With all the code put together, training can be done in just a few lines, as shown in the following code:
glove_dir = os.path.join(BASE_DIR, 'glove.6B')
text_data_dir = os.path.join(BASE_DIR, '20_newsgroup')
embeddings_index = load_word_vectors(glove_dir)
data = load_data(text_data_dir, vocab_size=20000, sequence_length=1000)
data = tokenize_text(data)
data = train_val_test_split(data)
data["embedding_dim"] = 100
data["embedding_matrix"] = embedding_index_to_matrix(embeddings_index=embeddings_index,
vocab_size=data["vocab_size"],
embedding_dim=data["embedding_dim"],
word_index=data["tokenizer"].word_index)
callbacks = create_callbacks("newsgroups-pretrained")

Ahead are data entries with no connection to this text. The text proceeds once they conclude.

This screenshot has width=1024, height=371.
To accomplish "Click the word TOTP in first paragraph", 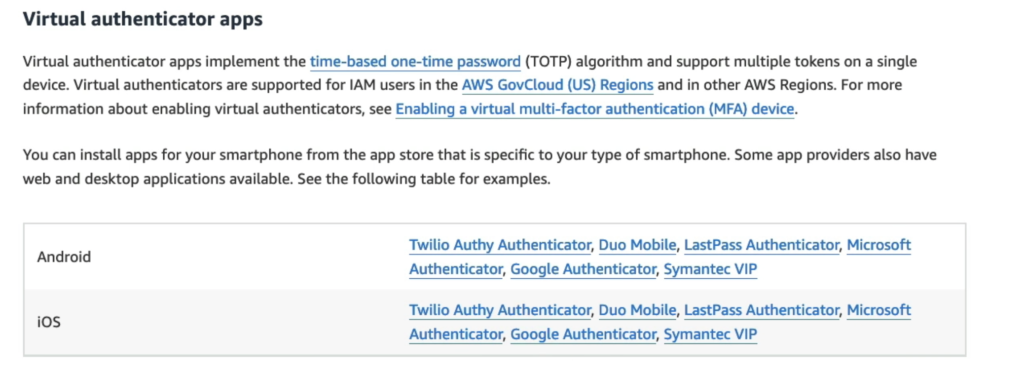I will coord(547,62).
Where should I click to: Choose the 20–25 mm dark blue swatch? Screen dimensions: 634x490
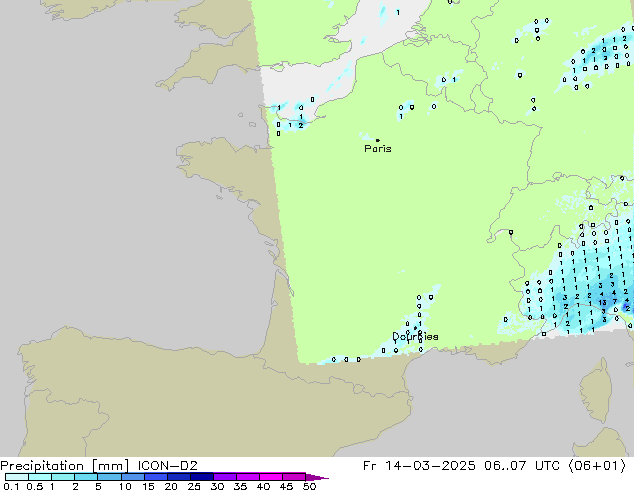pos(178,477)
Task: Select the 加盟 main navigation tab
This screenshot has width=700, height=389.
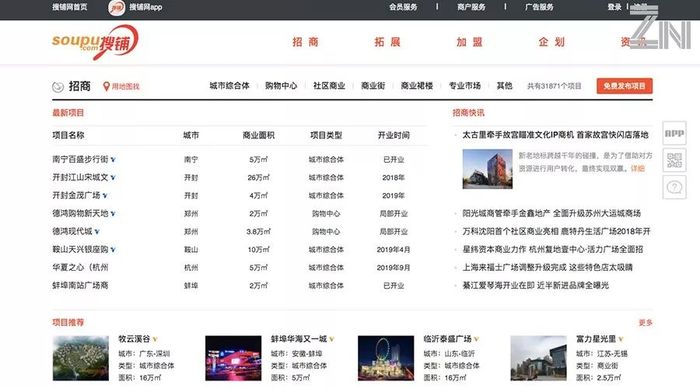Action: click(469, 42)
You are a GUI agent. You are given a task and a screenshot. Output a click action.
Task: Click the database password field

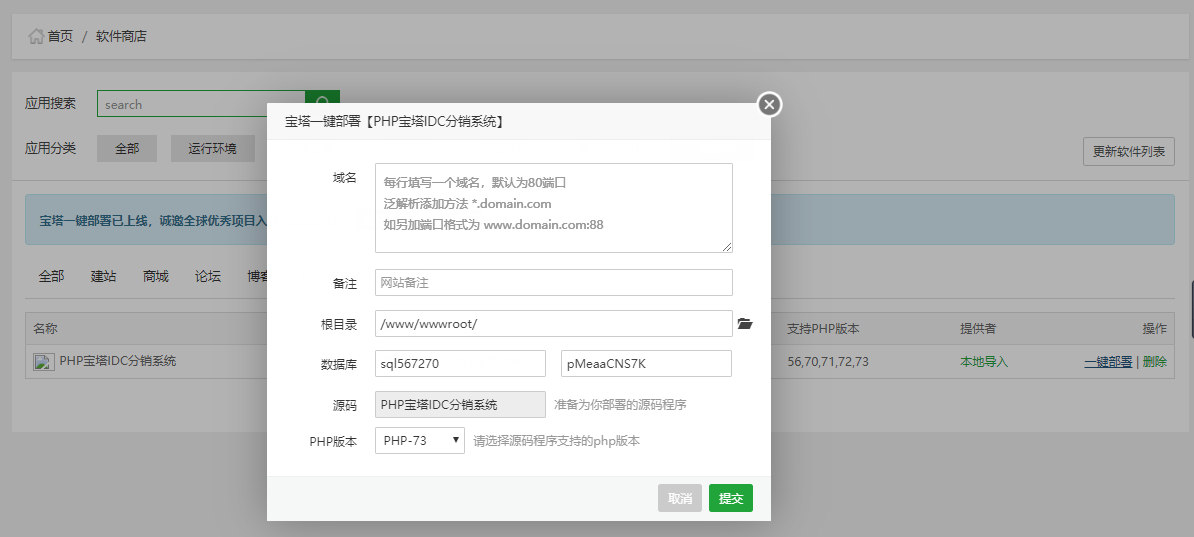646,364
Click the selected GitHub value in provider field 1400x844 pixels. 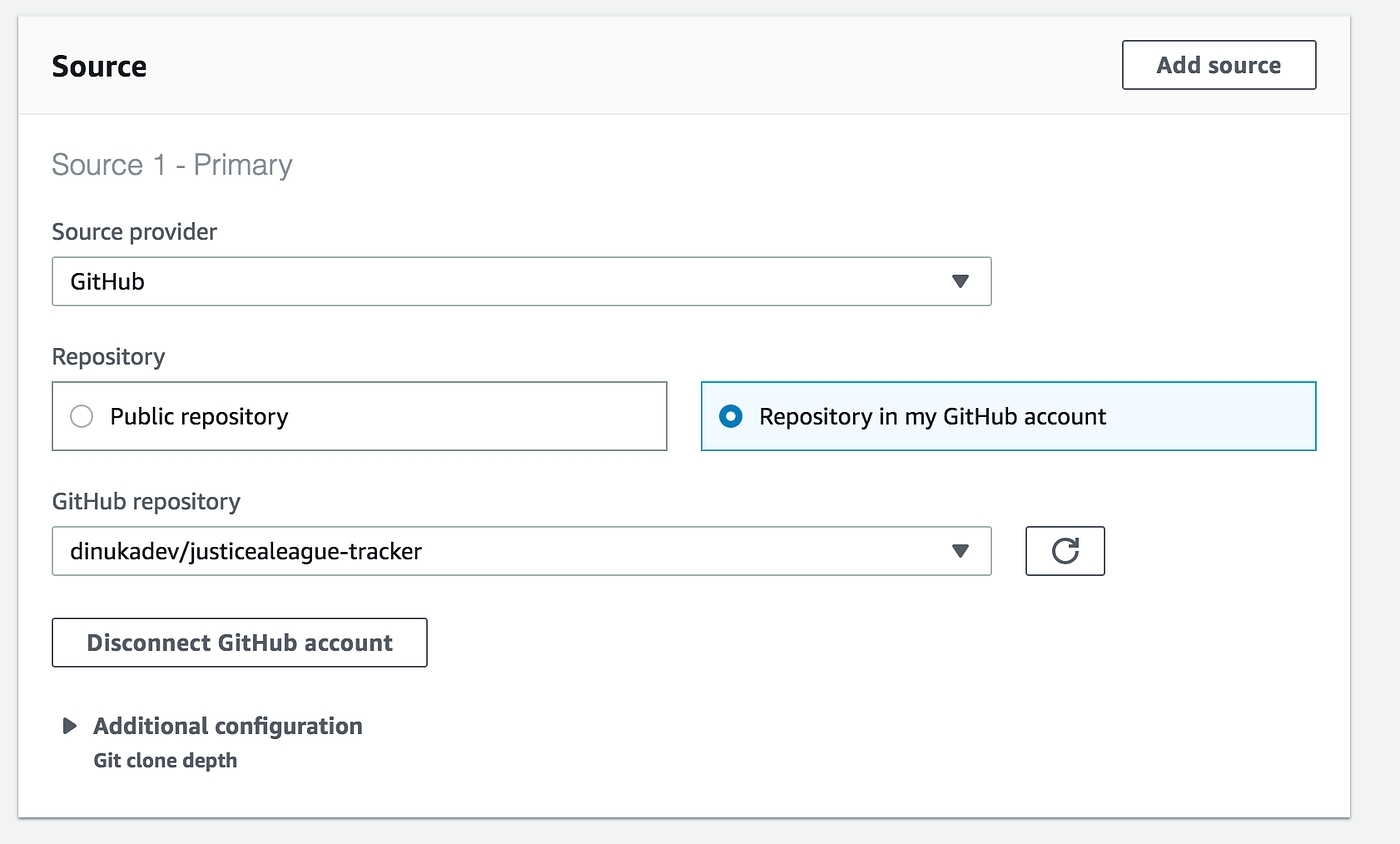107,282

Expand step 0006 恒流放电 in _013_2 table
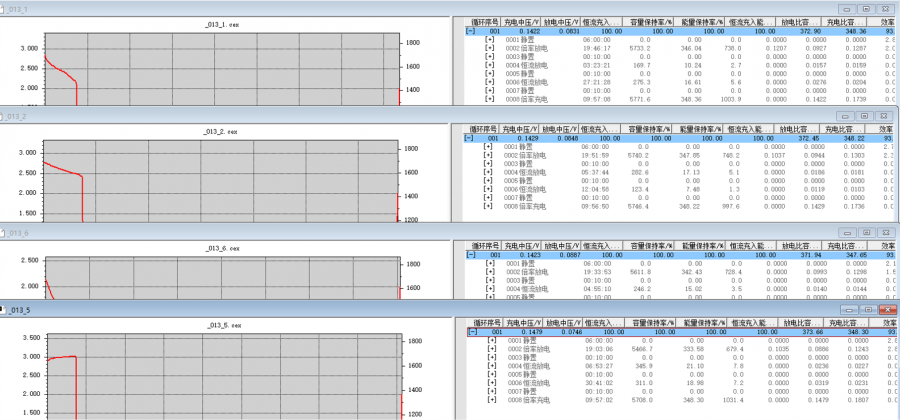(489, 189)
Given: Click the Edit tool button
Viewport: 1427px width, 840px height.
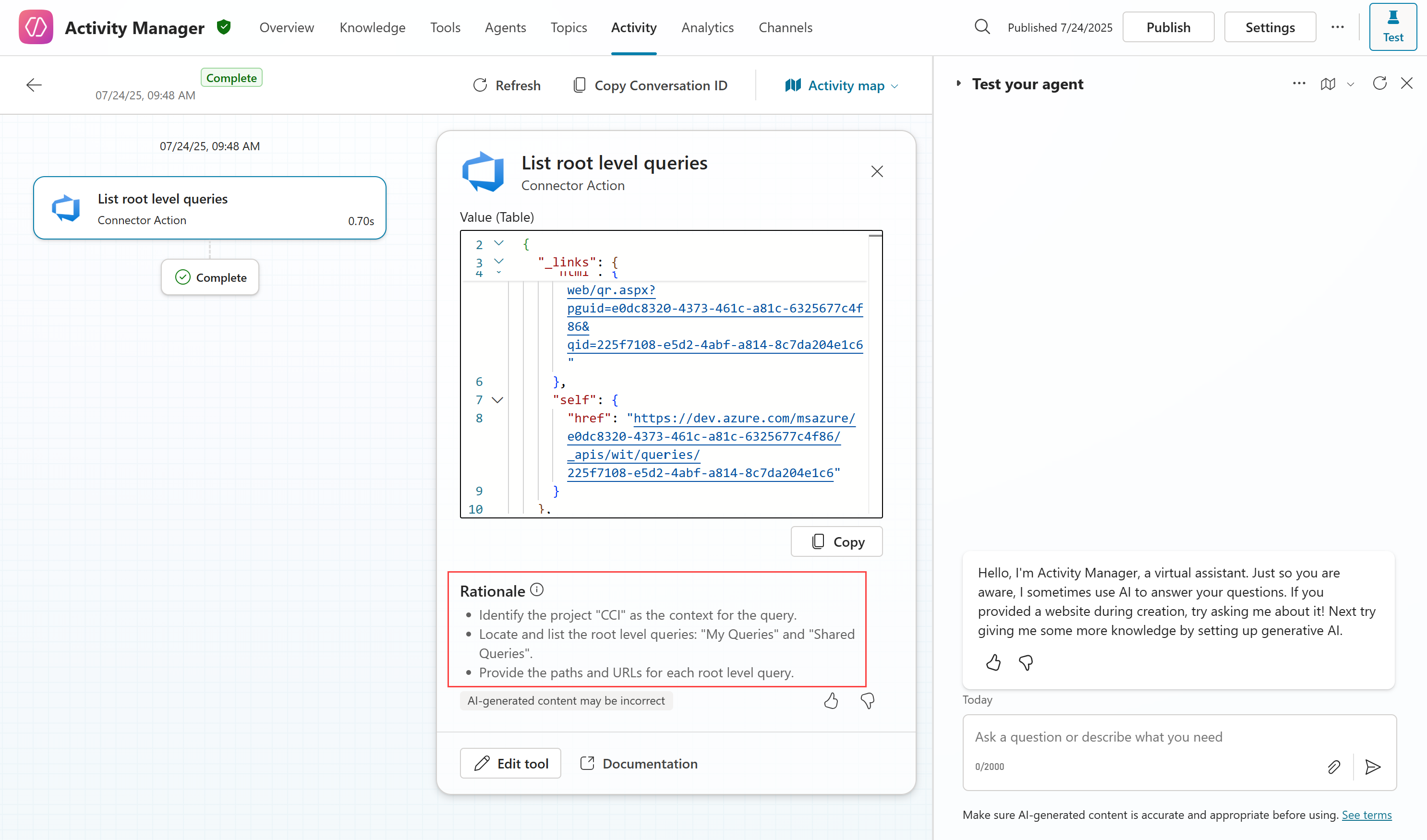Looking at the screenshot, I should [510, 763].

model = build_model(vocab_size=data["vocab_size"],
embedding_dim=data['embedding_dim'],
sequence_length=data['sequence_length'],
embedding_matrix=data['embedding_matrix'])
model.fit(data["X_train"], data["y_train"],
batch_size=128,
epochs=10,
validation_data=(data["X_val"], data["y_val"]),
callbacks=callbacks)
Note that we're only training for 10 epochs, it doesn't really take long for us to minimize loss for this problem.